When it rains, it pours, and it seems like the world is pouring down on poor Fumi. News of the breakup is matched by news of an engagement. Where now?
What They Say
Fujigaya's school newspaper announces that Kagami Sensei is getting married. Kagami states that he had no prior knowledge of Yasuko's prior experience, after being cross examined by Kyoko. With all this going on, Yasuko has been giving Fumi the cold shoulder, and, unwilling to take any more of this, Akira confronts Yasuko on behalf of Fumi.
Content: (please note that content portions of a review may contain spoilers)
As we come back after the bombshell that Yasuko unleashed at the end of last episode, we have Fumi preparing to go home. She is rather upset (but thankfully not in full-blown tears), and is prepared to walk home in what is now a driving rainstorm (the usual pathetic fallacy). The Sugimotos, though, will have none of it, and eventually Kuri drives her home.
Things get more interesting when it is revealed that Mr. Kagami, the Drama Club Faculty Advisor, is engaged to be married to…Kazusa Sugimoto. So, Yasuko's story is really quite complex.

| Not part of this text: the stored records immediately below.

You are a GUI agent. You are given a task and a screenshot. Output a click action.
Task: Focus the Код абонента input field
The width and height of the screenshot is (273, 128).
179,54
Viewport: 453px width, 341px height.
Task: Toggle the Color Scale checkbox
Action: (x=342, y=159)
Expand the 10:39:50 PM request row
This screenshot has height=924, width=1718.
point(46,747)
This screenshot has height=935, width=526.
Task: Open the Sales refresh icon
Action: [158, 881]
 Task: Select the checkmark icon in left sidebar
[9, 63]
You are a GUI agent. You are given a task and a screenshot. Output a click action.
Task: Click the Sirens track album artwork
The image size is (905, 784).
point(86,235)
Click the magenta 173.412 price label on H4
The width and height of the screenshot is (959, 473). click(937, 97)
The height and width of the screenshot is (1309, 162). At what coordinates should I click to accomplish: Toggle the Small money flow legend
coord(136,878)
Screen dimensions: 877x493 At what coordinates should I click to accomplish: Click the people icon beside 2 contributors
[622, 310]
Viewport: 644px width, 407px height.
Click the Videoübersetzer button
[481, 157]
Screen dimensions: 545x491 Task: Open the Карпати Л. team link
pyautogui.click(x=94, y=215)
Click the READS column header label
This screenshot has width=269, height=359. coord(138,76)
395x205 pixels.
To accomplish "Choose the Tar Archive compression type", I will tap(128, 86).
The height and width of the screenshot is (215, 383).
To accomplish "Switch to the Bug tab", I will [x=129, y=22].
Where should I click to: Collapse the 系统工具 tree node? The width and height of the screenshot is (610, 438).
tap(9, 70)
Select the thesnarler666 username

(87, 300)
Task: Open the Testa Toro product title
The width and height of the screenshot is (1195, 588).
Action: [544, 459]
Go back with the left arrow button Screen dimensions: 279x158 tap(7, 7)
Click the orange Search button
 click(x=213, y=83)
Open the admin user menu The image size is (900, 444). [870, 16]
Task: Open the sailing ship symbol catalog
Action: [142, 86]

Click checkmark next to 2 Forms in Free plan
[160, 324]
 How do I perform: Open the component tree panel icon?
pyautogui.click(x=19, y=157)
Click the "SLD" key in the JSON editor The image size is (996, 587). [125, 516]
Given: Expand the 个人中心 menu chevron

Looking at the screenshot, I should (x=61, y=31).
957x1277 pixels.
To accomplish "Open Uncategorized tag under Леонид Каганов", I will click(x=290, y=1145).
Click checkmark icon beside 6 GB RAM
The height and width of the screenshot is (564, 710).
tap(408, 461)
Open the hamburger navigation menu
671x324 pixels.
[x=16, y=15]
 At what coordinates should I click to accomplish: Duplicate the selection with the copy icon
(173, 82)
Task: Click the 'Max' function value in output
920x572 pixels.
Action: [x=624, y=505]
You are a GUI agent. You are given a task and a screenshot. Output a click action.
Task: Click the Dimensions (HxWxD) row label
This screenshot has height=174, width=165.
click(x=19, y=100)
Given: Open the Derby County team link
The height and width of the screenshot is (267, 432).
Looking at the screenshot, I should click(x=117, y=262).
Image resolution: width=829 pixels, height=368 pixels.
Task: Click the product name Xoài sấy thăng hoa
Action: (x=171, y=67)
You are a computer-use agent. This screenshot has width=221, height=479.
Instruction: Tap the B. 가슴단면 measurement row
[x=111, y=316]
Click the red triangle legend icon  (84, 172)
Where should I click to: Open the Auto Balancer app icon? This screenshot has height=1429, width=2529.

Fumi confides in Akira about her situation, and it is Akira who confronts Yasuko, but instead of some sort of blow-up or ruckus, Yasuko takes Akira out for cakes and tea. When asked point blank whether Yasuko loves Mr. Kagami, she admits it, and also admits that she never expected that she would take the news of the engagement so hard. Afterward, Akira goes over to Fumi's house to tell her what happened.
Things are in flux now, especially when Kyoko finds out that Yasuko is free again. Kyoko tries to make another move on Yasuko, and is again rebuffed. On the other hand, Kyoko invites Akira to spend time at her summer home during the long vacation, and what's more, she encourages Akira to invite along all of her friends from Matsuoka, including Fumi. Meeting for tea and cakes later (these girls really like to hang out in cafes after school), when Akira steps out for a moment, leaving Kyoko and Fumi alone, they have a brief exchange about Yasuko, which ends in tears for both (though not tears of anger, more like tears of loss).
With the (expected by many) breakup of Yasuko and Fumi, things are now in flux as both try to move on with their lives, and others react to the news in differing ways. Still, I have to give the writer credit for not employing cheap theatrics to react to various kinds of new that are very upsetting. Instead, people are generally fairly calm in reacting to seriously bad news, though that does not mean they are unemotional. Emotions come through, but public reactions tend to be rather reserved, which injects an air of verisimilitude to the drama, as the over the top histrionics we often see on screen, both live action and animated, tends to be a cliche of entertainment more than a constant event in real life. Still, it is hard to see where things are going, especially with only three episodes left to this series.
Japanese 2.0 Language, English Subtitles
Apple Mac Mini with 1GB RAM, Mac OS 10.5 Leopard.